§ Given passage:
┏━━

Going on a -.-. — .– Walk at Pt. Reyes… Plus: Peggy Snuggles up to a Police Horse

The cows had a hungry look in their eyes. We were thankful they were vegetarians.

Peggy and I had decided to revisit an old favorite of ours, the Palomarin Trail that enters Pt. Reyes National Seashore from the south. We had driven down to Bolinas and were on our way out the narrow, pothole-filled road that leads to the trailhead when we saw a series of poles, lined up like they were standing at attention in ranks. I knew immediately what they were. 

The poles were part of the historic Marconi wireless radio station near Bolinas. At one point, they had been connected by wires.

In 1914, decades before the likes of Elon Musk and his techie cohorts started working on worldwide wireless technology, Guglielmo Marconi, the inventor of the wireless radio, had built a huge, wireless radio station near Bolinas to send Morse Code messages flying across the Pacific Ocean, setting up the first-ever communication system between ships at sea and land. A small parking lot was connected to a walking trail that wound its way past the historic poles and toward the ocean. We were easily diverted from our original intent of hiking the Palomarin Trail.

┗━━

§ Data provided:

┏━━

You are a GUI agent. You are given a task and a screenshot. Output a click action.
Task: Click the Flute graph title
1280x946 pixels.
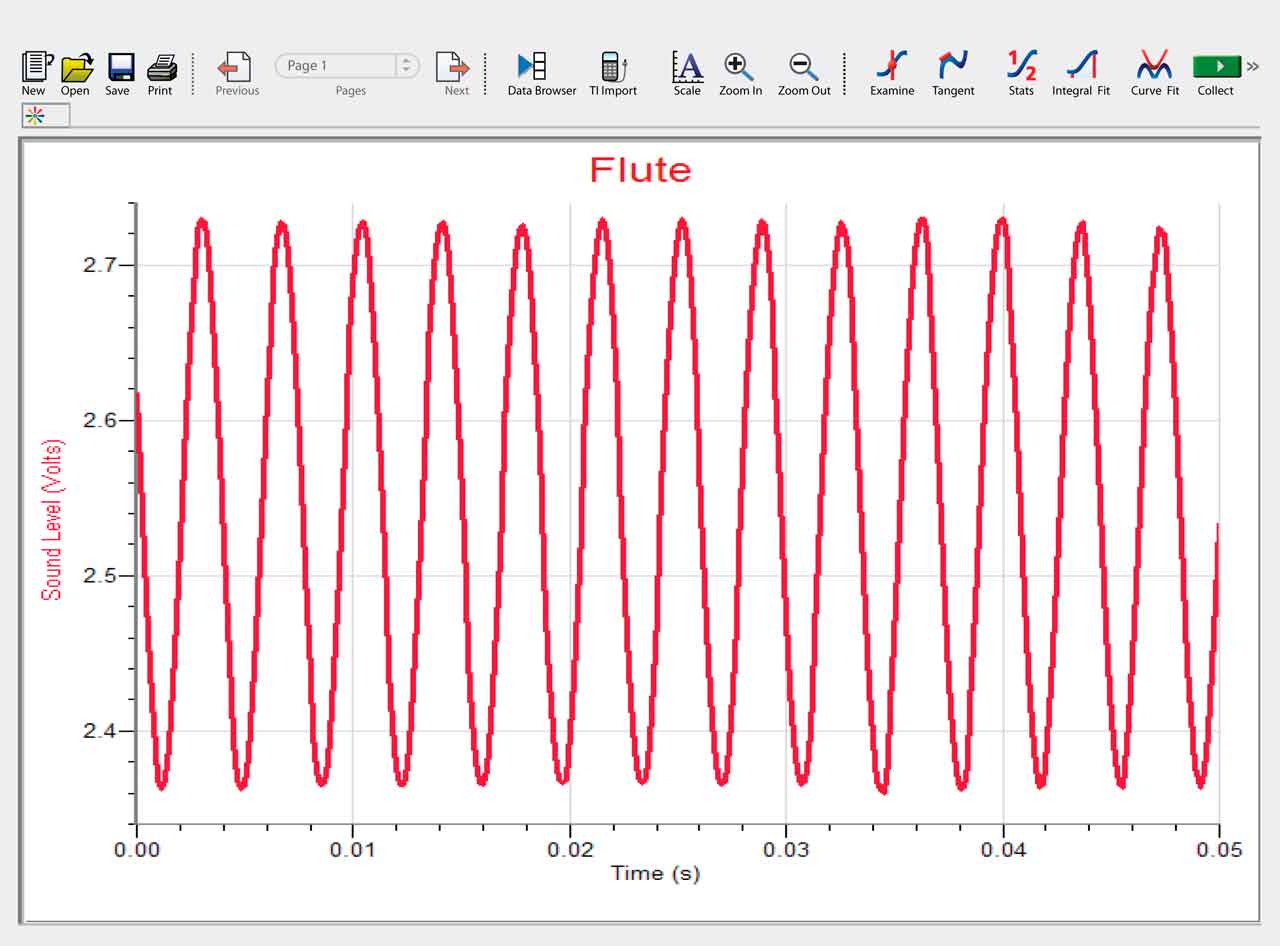tap(640, 170)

┗━━

§ Required tasks:
A - According to the Pt. Reyes walk passage, in what year did Marconi build the wireless radio station near Bolinas?
B - Reproduce the stretch of the Pt. Reyes walk passage from "Going on a -.-." through "they were vegetarians.".
C - Extend the Pt. Reyes walk passage beyond its final sentence.

§ Exercise results:
A - 1914

B -
Going on a -.-. — .– Walk at Pt. Reyes… Plus: Peggy Snuggles up to a Police Horse

The cows had a hungry look in their eyes. We were thankful they were vegetarians.

C -
The pole-filled field was doing double-duty as a cow pasture and a herd of cattle insisted on checking us out— up close and personal. It was lunch time and they may have thought we were sneaking alfalfa past them. The Morse Code in the title, BTW, spells C -.-. O —, W .–, in case you were wondering. And boy, that takes me back to my Boy Scout days in the 50s when memorizing Morse Code was essential to working your way up through the ranks.

We checked out the poles, talked with the cattle, and had a pleasant walk out to the coast with both Peggy and me taking photos. 

Not quite Mt. Everest, but I was still willing to pose for Peggy. We found large cement blocks throughout the area. At first, I though they might have been part of the coastal fortifications the US built along the Pacific Coast in WW II. Then we decided they were used to anchor the poles and wires. (Photo by Peggy Mekemson.)
A whole herd of cattle was lined up along the road. They remained on the road, not budging as we walked by.
I thought this young fellow munching on grass was quite handsome.
Peggy stopped to admire a lone tree on our walk. The brush had a soft, welcoming look to it. But looks can be deceiving!
It was close to impenetrable.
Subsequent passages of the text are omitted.